• _SUPPLIED PASSAGE_:
======

Monday, October 15, 2018

Raquel Roque Comes to Miami Springs

Saturday, I attended a talk by Raquel Roque at the Miami Springs branch of the Miami Public Library. 

Raquel's "Downtown Book Center" was a favorite place of mine during the decades that I officed in Downtown Miami.  What a sad day it was for me (and no doubt many others) when she closed the retail part of that business, mortally wounded as retail bookselling was by Amazon and a fickle public. (The main part of  her business was international wholesale book distribution, which apparently thrives to this day.).  The link says that she closed the store in 2011.  So, I was five more years in Downtown after it closed, bereft of that place of escape from the stress of the practice.  (There was also a "Downtown Camera," another place for my therapeutic afternoon walks, and La Epoca, a department store that, like Raquel's business, had phoenix-like arisen in Miami from Havana, brought over by the generation ahead of us in the 60's and continued by the children. (Now all of those places are gone.)

======

• _GIVEN RECORDS_:
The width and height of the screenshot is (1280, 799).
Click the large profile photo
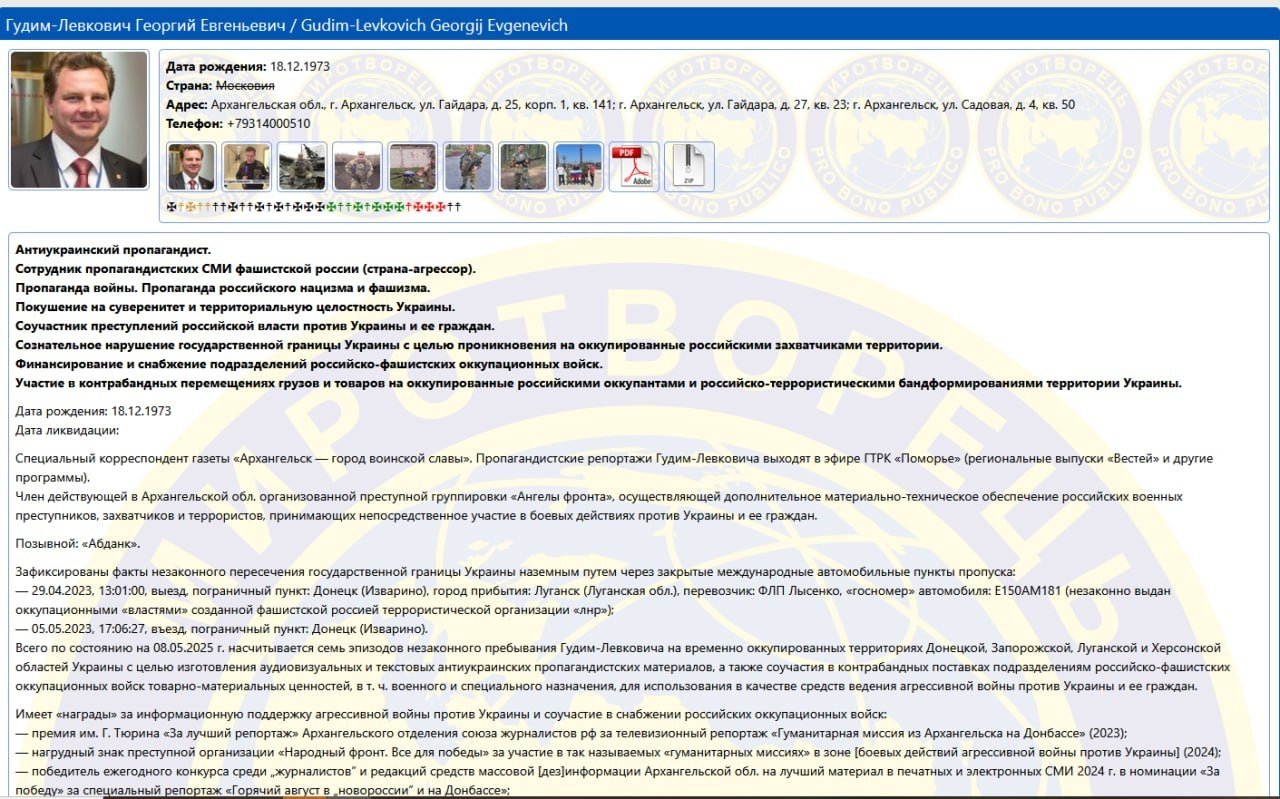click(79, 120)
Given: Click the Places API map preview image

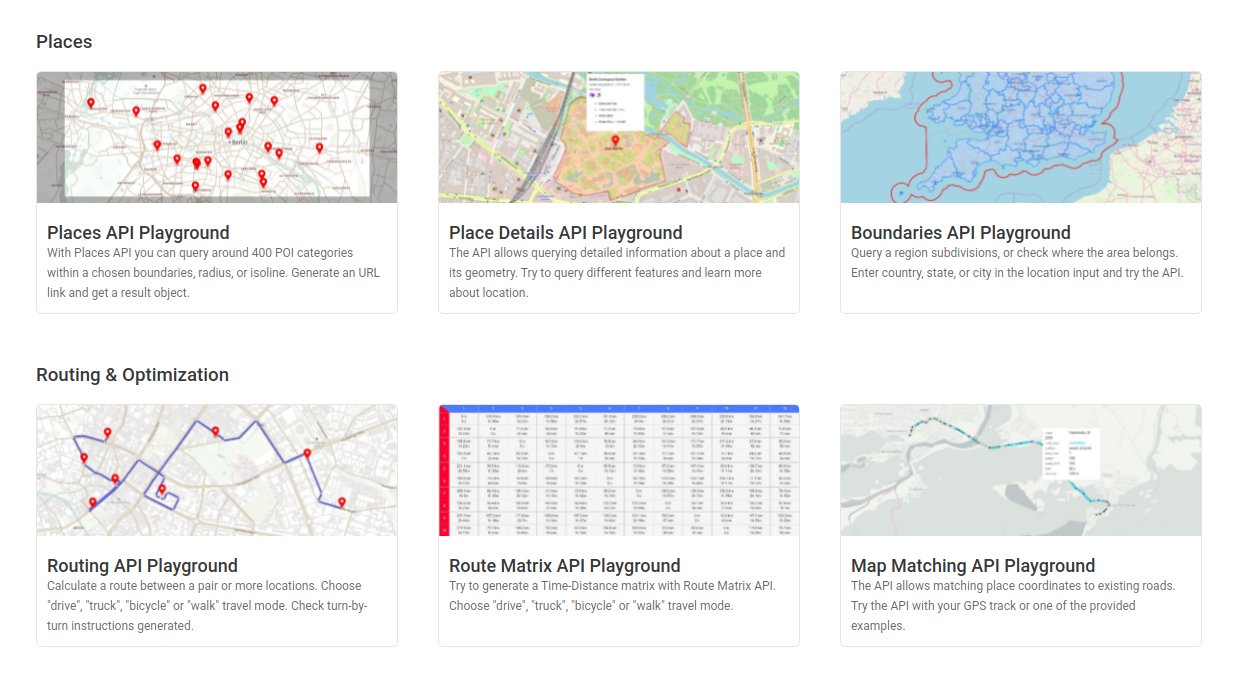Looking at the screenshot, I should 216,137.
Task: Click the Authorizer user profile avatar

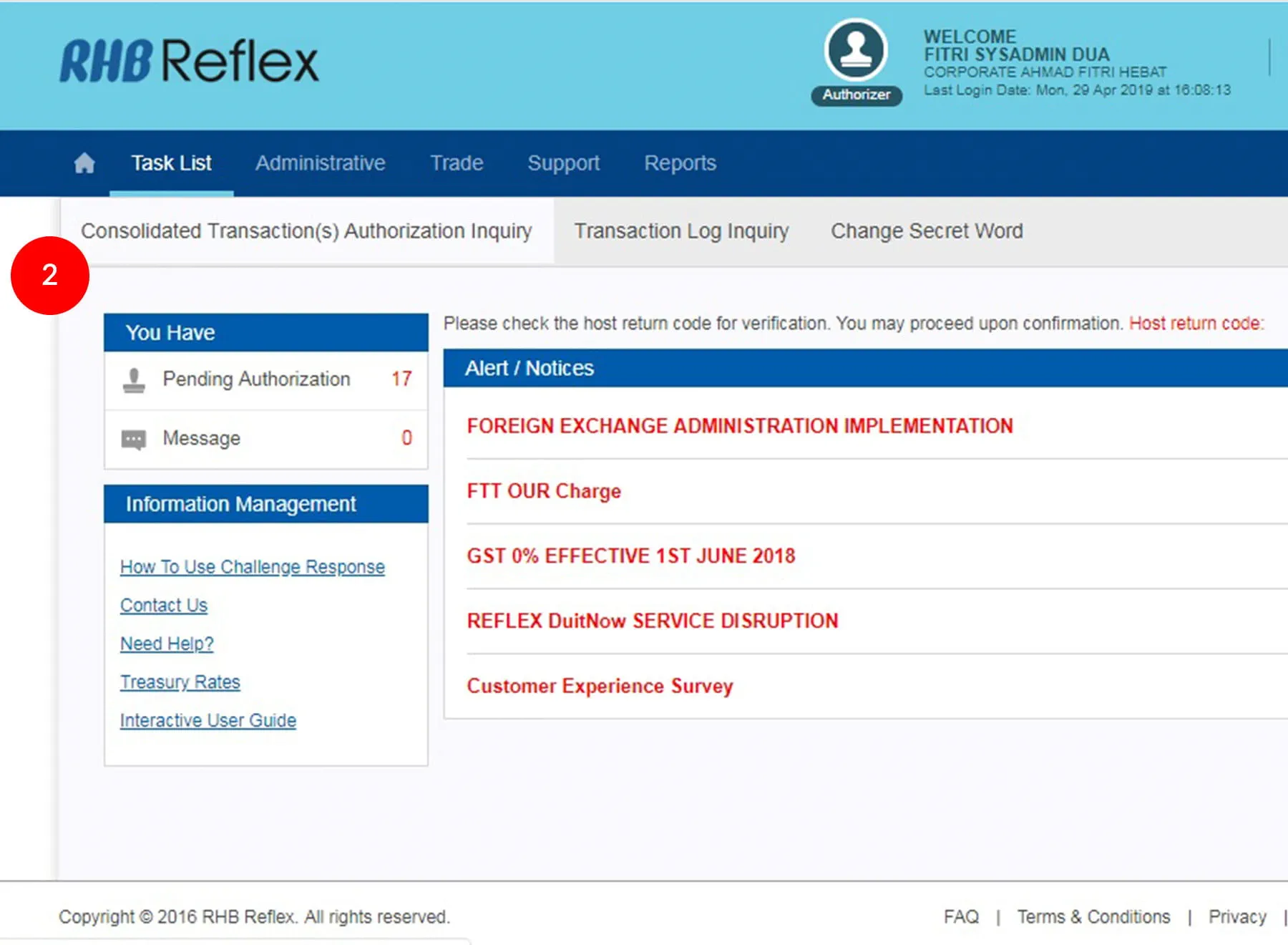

======

• _APPLY WHAT YOU READ_:
a) In the post about Raquel Roque's talk, in what year did she close her store?
b) Update the post about Raquel Roque's talk, starting at "Monday, October 15, 2018" and ending at "Miami Public Library.", so that "lecture" replaces "talk".

• _RESPONSES PER TASK_:
a) 2011

b)
Monday, October 15, 2018

Raquel Roque Comes to Miami Springs

Saturday, I attended a lecture by Raquel Roque at the Miami Springs branch of the Miami Public Library.